◆ SEITENAUSSCHNITT:
::::

Und trotz viel Runterschieben noch DIE Platzierung?? Mann mann, mein Respekt wächst ins Unermessliche.    
Ich fand ja runterzu trotz Schlamm WESENTLICH angenehmer als diesen  endlosen Anstieg da gegen Ende. Erinner mich an zwei fiese Schlamm-Rutschen, wo man wirklich nicht fahren konnte. Der Rest war eigenlich fahrbar (auch mit Larsens), solange niemand im Weg rumstand. Und oben auf diesem BERG ist man halt einfach im Schlamm steckengeblieben...

Bin ja aber auch nur die 109 km Schlaffi-Runde im Schlaffi-Tempo gefahren. Mal sehen, obs nächstes Jahr für die lange Streke reicht.


----------



## sipemue (18. Juli 2007)

War auch dabei auf der 209km Strecke und es lief ganz gut ... bis zu dem Punkt als mir die Kurbel abgefallen ist (hatte ich auch noch nie!). Hat mich dann rund 20-30min gekostet, bis ich jmd. gefunden hatte, der passendes Werkzeug dabei hatte. Bis dahin konnte ich als 'Triathlet' von meiner guten Laufkondition gebraucht machen. Bin letztendlich aber immer noch mit einer passablen Zeit   von 12:05 durch Ziel.

Die Strecke fand ich sehr gut, war wirklich alles dabei: Von einfach bis hammerharte Downhills (besonders der Downhill nach dem letzten Hügel vor dem letzten längeren Anstieg).

Wenn ich das OK von meiner Freundin   für nächstes Jahr wieder bekomme + der IM in Frankfurt auch nicht gerade das WE davor ist, bin ich sicherlich wieder dabei.

cu!


----------



## captain hook (18. Juli 2007)

::::

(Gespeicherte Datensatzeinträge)
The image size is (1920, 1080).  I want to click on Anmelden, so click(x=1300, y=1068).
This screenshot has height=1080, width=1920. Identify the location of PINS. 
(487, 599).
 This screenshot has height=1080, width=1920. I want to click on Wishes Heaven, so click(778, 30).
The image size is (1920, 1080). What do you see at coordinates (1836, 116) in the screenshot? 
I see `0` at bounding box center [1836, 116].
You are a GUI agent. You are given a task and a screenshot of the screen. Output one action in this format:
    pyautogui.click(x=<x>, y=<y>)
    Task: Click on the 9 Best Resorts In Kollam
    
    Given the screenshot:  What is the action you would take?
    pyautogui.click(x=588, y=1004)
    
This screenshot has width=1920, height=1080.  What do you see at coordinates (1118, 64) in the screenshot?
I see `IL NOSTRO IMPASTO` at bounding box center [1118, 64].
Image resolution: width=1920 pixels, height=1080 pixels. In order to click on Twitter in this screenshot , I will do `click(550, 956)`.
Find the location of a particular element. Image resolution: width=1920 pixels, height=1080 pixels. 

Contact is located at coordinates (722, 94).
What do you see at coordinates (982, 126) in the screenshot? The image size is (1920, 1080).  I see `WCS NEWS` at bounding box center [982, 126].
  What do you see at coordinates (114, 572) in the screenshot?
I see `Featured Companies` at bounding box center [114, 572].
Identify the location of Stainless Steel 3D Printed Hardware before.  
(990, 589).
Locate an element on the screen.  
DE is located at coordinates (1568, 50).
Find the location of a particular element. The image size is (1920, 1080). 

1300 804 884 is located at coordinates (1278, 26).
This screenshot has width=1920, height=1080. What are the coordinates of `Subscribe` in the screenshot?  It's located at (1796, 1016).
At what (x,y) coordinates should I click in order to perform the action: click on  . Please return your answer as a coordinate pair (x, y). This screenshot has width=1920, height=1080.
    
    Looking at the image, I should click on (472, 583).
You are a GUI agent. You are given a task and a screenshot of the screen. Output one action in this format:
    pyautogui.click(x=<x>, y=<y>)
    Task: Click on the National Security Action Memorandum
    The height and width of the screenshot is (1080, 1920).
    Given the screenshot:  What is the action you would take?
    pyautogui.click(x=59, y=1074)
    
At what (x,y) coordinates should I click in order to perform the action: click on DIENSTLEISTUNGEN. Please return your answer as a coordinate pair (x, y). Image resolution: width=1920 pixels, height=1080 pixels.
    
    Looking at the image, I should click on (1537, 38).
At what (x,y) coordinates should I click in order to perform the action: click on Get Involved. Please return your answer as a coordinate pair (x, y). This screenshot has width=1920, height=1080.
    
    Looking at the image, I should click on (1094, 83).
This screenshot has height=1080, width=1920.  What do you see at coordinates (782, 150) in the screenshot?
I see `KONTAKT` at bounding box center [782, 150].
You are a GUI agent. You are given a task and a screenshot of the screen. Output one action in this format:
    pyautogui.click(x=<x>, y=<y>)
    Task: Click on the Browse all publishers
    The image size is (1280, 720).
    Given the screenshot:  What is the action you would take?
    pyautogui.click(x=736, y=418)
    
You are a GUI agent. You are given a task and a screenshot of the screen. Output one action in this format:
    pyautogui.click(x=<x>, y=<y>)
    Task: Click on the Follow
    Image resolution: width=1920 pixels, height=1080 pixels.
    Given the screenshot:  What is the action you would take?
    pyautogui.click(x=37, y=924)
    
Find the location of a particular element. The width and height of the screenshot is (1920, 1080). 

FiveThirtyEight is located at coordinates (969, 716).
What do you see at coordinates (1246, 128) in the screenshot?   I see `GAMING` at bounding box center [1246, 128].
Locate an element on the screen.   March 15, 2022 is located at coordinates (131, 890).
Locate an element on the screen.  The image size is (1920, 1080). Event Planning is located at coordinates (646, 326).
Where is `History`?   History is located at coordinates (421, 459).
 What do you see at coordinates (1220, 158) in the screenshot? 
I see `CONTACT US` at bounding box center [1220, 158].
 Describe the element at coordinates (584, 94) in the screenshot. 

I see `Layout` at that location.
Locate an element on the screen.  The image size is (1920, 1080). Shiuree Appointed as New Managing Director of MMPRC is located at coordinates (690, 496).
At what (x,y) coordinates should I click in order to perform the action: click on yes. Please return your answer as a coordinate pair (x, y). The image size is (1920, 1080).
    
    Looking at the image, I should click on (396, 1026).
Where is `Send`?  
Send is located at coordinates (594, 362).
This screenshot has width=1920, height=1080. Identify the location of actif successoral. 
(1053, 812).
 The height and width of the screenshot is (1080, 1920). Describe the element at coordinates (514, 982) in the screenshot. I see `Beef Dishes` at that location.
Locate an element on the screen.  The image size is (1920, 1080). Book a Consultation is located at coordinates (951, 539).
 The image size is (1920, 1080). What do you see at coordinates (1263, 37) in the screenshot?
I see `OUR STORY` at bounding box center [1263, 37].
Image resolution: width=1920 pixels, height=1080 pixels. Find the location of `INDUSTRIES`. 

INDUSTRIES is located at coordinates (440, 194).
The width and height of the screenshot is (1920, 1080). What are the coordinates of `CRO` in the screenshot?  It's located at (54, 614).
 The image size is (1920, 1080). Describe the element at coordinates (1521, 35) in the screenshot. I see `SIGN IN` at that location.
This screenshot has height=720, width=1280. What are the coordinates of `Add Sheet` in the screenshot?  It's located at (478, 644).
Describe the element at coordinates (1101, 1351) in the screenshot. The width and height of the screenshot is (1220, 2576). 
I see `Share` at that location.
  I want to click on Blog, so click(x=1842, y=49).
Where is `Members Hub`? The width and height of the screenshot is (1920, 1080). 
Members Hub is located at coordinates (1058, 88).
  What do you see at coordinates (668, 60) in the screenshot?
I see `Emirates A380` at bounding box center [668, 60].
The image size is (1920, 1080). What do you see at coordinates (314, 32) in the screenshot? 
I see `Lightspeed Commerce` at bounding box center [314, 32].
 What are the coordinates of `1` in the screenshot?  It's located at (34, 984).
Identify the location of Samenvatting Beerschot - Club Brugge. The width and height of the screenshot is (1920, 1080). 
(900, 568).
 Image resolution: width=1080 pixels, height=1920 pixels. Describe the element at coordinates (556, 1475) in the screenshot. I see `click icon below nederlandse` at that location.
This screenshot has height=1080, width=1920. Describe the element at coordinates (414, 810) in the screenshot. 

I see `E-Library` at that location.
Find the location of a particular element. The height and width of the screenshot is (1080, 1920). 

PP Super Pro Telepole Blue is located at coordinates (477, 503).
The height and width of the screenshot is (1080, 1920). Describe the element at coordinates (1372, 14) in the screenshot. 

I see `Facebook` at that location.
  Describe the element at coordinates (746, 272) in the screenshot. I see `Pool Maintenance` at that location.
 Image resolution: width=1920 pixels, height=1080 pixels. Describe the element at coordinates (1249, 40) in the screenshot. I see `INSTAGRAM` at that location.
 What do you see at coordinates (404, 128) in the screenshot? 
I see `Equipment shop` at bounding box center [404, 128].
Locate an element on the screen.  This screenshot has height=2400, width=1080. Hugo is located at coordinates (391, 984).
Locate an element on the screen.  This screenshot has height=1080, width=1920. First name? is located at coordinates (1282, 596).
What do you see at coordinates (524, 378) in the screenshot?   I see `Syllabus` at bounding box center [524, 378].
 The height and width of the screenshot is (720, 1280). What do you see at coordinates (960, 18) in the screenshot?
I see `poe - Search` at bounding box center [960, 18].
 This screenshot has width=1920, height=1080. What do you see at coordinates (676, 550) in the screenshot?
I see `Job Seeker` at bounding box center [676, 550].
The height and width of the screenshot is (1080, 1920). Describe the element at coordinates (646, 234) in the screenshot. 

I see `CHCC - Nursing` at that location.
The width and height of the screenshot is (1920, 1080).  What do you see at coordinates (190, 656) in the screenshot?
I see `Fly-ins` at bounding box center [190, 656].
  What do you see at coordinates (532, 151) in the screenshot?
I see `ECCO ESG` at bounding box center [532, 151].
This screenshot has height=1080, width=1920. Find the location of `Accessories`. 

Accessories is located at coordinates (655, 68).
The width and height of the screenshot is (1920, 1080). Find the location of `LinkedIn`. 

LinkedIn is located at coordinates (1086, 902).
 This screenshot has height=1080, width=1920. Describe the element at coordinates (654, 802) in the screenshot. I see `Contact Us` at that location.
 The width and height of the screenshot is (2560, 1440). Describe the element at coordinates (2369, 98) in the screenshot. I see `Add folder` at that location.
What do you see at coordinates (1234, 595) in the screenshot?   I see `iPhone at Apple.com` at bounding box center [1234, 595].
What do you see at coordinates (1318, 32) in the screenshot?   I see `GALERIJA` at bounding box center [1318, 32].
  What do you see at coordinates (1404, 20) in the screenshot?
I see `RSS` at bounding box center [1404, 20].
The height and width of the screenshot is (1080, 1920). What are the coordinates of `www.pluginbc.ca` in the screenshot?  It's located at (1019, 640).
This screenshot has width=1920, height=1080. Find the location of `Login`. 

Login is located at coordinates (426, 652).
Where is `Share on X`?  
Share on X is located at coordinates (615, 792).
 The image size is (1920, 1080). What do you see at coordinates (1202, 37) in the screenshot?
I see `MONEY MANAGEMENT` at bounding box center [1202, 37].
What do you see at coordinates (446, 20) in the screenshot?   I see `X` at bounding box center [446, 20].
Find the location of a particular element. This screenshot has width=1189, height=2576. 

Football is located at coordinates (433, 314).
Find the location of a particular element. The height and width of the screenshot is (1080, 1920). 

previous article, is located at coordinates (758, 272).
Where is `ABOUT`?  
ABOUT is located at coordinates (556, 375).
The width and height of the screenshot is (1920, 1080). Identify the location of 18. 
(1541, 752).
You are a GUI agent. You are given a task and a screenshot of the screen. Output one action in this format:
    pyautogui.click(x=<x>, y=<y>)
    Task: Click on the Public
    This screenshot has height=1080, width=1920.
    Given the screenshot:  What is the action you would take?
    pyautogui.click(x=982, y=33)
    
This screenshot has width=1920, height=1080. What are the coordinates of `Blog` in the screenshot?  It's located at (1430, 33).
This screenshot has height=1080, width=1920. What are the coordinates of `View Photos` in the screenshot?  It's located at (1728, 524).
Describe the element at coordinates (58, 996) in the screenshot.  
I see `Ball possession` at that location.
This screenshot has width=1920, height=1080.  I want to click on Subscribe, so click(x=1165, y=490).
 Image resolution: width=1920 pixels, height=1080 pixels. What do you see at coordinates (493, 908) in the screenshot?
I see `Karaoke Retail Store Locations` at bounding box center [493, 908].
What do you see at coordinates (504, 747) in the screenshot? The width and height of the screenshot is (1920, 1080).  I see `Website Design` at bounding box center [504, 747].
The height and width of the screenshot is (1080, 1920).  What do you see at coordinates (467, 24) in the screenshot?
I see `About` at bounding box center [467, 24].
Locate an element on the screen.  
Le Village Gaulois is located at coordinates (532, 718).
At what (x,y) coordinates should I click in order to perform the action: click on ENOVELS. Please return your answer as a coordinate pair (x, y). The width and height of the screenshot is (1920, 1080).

::::

◆ AUFGABENSTELLUNG A: Aktualisiere im Seitenausschnitt alles von "## sipemue (18." bis hinunter zu "sicherlich wieder dabei." und setze dabei "Kette" an die Stelle von "Kurbel".
◆ AUFGABENSTELLUNG B: Nenne alle Wörter im Seitenausschnitt, die vollständig in Großbuchstaben geschrieben sind.

◆ ENDERGEBNIS A:
## sipemue (18. Juli 2007)

War auch dabei auf der 209km Strecke und es lief ganz gut ... bis zu dem Punkt als mir die Kette abgefallen ist (hatte ich auch noch nie!). Hat mich dann rund 20-30min gekostet, bis ich jmd. gefunden hatte, der passendes Werkzeug dabei hatte. Bis dahin konnte ich als 'Triathlet' von meiner guten Laufkondition gebraucht machen. Bin letztendlich aber immer noch mit einer passablen Zeit   von 12:05 durch Ziel.

Die Strecke fand ich sehr gut, war wirklich alles dabei: Von einfach bis hammerharte Downhills (besonders der Downhill nach dem letzten Hügel vor dem letzten längeren Anstieg).

Wenn ich das OK von meiner Freundin   für nächstes Jahr wieder bekomme + der IM in Frankfurt auch nicht gerade das WE davor ist, bin ich sicherlich wieder dabei.

◆ ENDERGEBNIS B: DIE, WESENTLICH, BERG, OK, IM, WE